Despite the challenges to nursing education posed by the pandemic, more than 97% of UTEP’s BSN spring and summer 2020 graduates passed the National Council Licensure Examination (NCLEX-RN) exam on their first try, validating the school’s efforts to provide a top-quality education during the epidemic, said UTEP School of Nursing Dean Leslie K. Robbins.
The NCLEX-RN exam is a standardized test that every state board of nursing uses to determine if a candidate is ready to begin practicing as an entry-level nurse.
In October 2020, the school received $90,000 from the Texas Higher Education Coordinating Board - Nursing Innovation Grant to implement virtual clinical experiences for BSN students during the COVID-19 pandemic. Funds will enable the BSN program to continue using the digital clinical experiences in the spring 2021 semester.
“The pandemic created numerous challenges in our undergraduate course delivery format,” said Laura Rodriguez, DNP, associate dean for undergraduate education. “This grant will allow us to teach the concepts of health assessment in a virtual format with real-time feedback. This also decreases the amount of simulation lab time required for instruction, which is necessary during this unprecedented time.”
In addition to the health assessment course, students are expected to participate in a mental health course in the summer 2021 semester, which will enable them to engage with patients struggling with different mental health conditions.
How are you feeling today?
In the virtual exam room, students such as Jessica Ibarra interacted with Tina Jones, a 28-year-old African-American woman with asthma and diabetes, who exhibited real-life symptoms such as shooting pain from a wound on her foot. Students asked her questions about her pain and pre-existing medical conditions, and they checked her ears with an otoscope and listened to her heart and lungs with a stethoscope, just as they would with a living patient. As part of the curriculum, students were expected to educate and empathize with Jones in order to increase her health literacy and sense of well-being.
“When it came to my last activity with Tina Jones, it didn’t even feel like I was working with a digital patient,” Ibarra said. “I actually felt proud of her health improvements as if she were a real patient. I feel this program really did help me with my communication skills. It helped me get practice and helped me feel more confident about what to ask my patients and how.”
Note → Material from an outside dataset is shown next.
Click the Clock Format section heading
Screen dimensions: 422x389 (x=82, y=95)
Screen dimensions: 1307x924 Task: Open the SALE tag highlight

In virtual labs, students explored multiple body systems. They listened to real body sounds and looked at realistic, 3D anatomical body models such as the heart and lungs to compare and contrast normal and abnormal findings.
Students were evaluated on their ability to ask effective and comprehensive questions, obtain a thorough health history, and empathize with and educate the patient. They each received feedback on what was done right and areas for improvement.
Hernandez said one of the bonuses of the virtual clinical experience is that students get to practice their therapeutic communication skills to help their future patients express their feelings and feel at ease.
However, she acknowledges that there are certain skills that are better taught in person, such as taking blood pressures. After the pandemic, her goal is to develop the digital clinical experience into a hybrid course, which will include an in-person skills lab where students can practice the skills they learned online in the sim lab.